Your goal:
Rewrite all of the records below, replacing "column header" with "column heading" everywhere it occurs and keeping every other part the same. Omit the pictures from your answer.

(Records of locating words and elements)
════

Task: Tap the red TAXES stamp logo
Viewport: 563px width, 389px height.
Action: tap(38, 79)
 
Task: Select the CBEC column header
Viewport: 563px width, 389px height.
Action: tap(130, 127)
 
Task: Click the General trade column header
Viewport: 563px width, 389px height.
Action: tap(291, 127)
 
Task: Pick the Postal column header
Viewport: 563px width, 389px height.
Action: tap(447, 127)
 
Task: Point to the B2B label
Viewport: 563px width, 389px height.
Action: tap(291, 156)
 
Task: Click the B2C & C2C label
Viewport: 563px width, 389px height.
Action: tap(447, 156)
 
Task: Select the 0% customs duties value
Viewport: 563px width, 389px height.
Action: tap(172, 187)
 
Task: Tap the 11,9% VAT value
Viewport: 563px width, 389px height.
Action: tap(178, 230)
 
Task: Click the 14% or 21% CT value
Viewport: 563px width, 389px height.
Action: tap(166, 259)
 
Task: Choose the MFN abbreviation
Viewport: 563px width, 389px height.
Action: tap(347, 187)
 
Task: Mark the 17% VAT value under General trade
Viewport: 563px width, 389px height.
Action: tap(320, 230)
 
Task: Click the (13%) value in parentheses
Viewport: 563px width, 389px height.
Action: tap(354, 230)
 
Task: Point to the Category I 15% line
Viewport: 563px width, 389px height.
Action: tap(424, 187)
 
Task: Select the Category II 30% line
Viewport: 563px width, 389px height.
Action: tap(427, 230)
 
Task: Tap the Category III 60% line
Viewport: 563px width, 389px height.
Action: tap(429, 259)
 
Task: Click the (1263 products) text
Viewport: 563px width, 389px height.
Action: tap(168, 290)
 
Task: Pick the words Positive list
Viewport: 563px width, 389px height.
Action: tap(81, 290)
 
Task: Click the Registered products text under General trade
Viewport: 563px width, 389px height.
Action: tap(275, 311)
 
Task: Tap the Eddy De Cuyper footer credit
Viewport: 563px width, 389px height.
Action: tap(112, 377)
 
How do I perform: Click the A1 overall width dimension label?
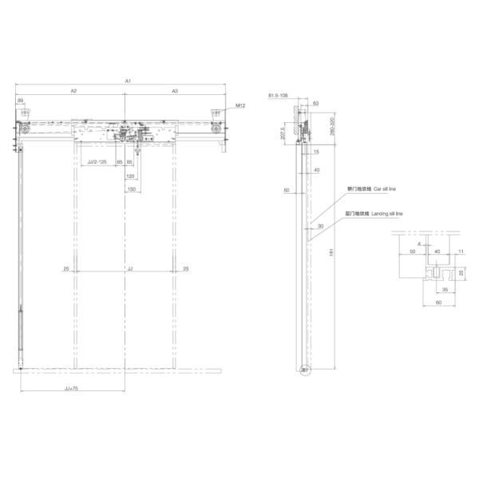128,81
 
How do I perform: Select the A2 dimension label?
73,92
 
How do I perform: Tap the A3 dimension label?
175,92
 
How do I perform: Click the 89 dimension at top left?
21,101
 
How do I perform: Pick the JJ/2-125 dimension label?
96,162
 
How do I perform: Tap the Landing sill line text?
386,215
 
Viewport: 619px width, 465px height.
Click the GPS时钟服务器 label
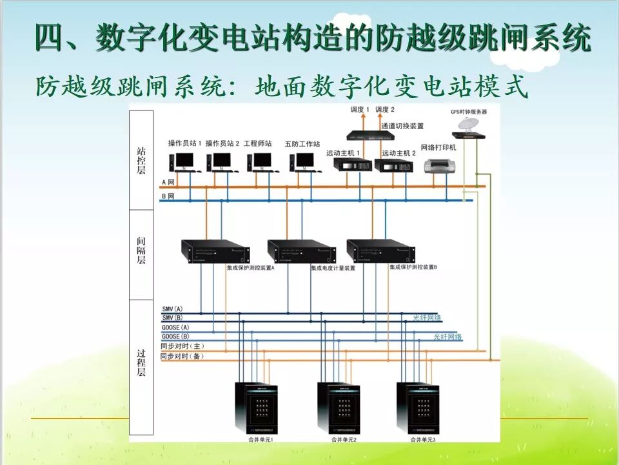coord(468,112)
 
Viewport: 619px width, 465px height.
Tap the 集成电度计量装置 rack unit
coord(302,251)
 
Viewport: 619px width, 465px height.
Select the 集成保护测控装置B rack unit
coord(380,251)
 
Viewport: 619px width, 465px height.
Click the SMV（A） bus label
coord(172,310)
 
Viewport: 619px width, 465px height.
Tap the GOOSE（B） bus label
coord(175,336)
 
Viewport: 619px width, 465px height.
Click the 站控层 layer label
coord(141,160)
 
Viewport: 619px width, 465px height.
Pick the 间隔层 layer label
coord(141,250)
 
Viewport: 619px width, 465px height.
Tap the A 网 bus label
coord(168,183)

════

Reply to the task:
Task: Tap the red TAXES stamp logo
Viewport: 563px width, 389px height.
Action: tap(38, 79)
 
Task: Select the CBEC column heading
Viewport: 563px width, 389px height.
Action: tap(130, 127)
 
Task: Click the General trade column heading
Viewport: 563px width, 389px height.
Action: tap(291, 127)
 
Task: Pick the Postal column heading
Viewport: 563px width, 389px height.
Action: tap(447, 127)
 
Task: Point to the B2B label
Viewport: 563px width, 389px height.
Action: tap(291, 156)
 
Task: Click the B2C & C2C label
Viewport: 563px width, 389px height.
Action: tap(447, 156)
 
Task: Select the 0% customs duties value
Viewport: 563px width, 389px height.
Action: tap(172, 187)
 
Task: Tap the 11,9% VAT value
Viewport: 563px width, 389px height.
Action: tap(178, 230)
 
Task: Click the 14% or 21% CT value
Viewport: 563px width, 389px height.
Action: tap(166, 259)
 
Task: Choose the MFN abbreviation
Viewport: 563px width, 389px height.
Action: tap(347, 187)
 
Task: Mark the 17% VAT value under General trade
Viewport: 563px width, 389px height.
Action: tap(320, 230)
 
Task: Click the (13%) value in parentheses
Viewport: 563px width, 389px height.
Action: tap(354, 230)
 
Task: Point to the Category I 15% line
Viewport: 563px width, 389px height.
Action: tap(424, 187)
 
Task: Select the Category II 30% line
Viewport: 563px width, 389px height.
Action: tap(427, 230)
 
Task: Tap the Category III 60% line
Viewport: 563px width, 389px height.
Action: tap(429, 259)
 
Task: Click the (1263 products) text
Viewport: 563px width, 389px height.
Action: tap(168, 290)
 
Task: Pick the words Positive list
Viewport: 563px width, 389px height.
Action: tap(81, 290)
 
Task: Click the Registered products text under General trade
Viewport: 563px width, 389px height.
Action: tap(275, 311)
 
Task: Tap the Eddy De Cuyper footer credit
Viewport: 563px width, 389px height.
Action: tap(112, 377)
 
How do I perform: Click the A1 overall width dimension label?
128,81
 
How do I perform: Select the A2 dimension label?
73,92
 
How do I perform: Tap the A3 dimension label?
175,92
 
How do I perform: Click the 89 dimension at top left?
21,101
 
How do I perform: Pick the JJ/2-125 dimension label?
96,162
 
How do I perform: Tap the Landing sill line text?
386,215
 
Viewport: 619px width, 465px height.
Click the GPS时钟服务器 label
coord(468,112)
 
Viewport: 619px width, 465px height.
Tap the 集成电度计量装置 rack unit
coord(302,251)
 
Viewport: 619px width, 465px height.
Select the 集成保护测控装置B rack unit
coord(380,251)
 
Viewport: 619px width, 465px height.
Click the SMV（A） bus label
coord(172,310)
 
Viewport: 619px width, 465px height.
Tap the GOOSE（B） bus label
coord(175,336)
 
Viewport: 619px width, 465px height.
Click the 站控层 layer label
coord(141,160)
 
Viewport: 619px width, 465px height.
Pick the 间隔层 layer label
coord(141,250)
 
Viewport: 619px width, 465px height.
Tap the A 网 bus label
coord(168,183)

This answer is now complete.